* START SUPPLIED DATA *

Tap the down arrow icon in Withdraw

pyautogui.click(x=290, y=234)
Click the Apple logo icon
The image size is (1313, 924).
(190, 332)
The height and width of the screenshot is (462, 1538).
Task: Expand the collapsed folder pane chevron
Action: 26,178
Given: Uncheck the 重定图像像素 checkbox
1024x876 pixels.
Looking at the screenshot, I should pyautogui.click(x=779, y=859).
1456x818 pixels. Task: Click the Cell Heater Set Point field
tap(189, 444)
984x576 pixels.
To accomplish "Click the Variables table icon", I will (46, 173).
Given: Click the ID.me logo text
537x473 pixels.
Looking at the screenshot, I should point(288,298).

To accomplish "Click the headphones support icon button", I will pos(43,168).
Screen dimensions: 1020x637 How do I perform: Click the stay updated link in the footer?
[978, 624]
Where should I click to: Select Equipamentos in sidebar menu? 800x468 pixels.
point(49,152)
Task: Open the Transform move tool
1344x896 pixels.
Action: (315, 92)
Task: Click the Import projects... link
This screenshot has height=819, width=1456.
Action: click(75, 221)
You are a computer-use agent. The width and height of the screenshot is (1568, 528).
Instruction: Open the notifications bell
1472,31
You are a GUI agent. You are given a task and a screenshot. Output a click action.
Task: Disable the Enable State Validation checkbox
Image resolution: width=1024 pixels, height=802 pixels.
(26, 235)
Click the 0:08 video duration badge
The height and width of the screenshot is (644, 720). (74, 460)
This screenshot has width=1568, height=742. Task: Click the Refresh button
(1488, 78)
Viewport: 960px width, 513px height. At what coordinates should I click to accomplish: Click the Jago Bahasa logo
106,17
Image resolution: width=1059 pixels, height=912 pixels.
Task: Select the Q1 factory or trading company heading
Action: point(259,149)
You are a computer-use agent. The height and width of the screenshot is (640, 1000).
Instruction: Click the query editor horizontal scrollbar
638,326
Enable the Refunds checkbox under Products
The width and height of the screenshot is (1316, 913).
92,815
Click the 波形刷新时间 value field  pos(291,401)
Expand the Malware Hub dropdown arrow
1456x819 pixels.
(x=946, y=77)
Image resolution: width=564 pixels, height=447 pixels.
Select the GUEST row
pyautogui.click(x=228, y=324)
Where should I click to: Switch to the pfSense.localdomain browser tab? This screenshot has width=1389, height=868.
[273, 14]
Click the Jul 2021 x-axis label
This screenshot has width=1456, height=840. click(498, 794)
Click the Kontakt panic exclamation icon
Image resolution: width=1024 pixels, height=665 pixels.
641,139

* END SUPPLIED DATA *

Rewrite the stretch of the data from the line containing "Given: Uncheck the 重定图像像素 checkbox" through the line containing "point(49,152)" as a numbered list, leaving out blank lines.

1. Given: Uncheck the 重定图像像素 checkbox
2. 1024x876 pixels.
3. Looking at the screenshot, I should pyautogui.click(x=779, y=859).
4. 1456x818 pixels. Task: Click the Cell Heater Set Point field
5. tap(189, 444)
6. 984x576 pixels.
7. To accomplish "Click the Variables table icon", I will (46, 173).
8. Given: Click the ID.me logo text
9. 537x473 pixels.
10. Looking at the screenshot, I should point(288,298).
11. To accomplish "Click the headphones support icon button", I will pos(43,168).
12. Screen dimensions: 1020x637 How do I perform: Click the stay updated link in the footer?
13. [978, 624]
14. Where should I click to: Select Equipamentos in sidebar menu? 800x468 pixels.
15. point(49,152)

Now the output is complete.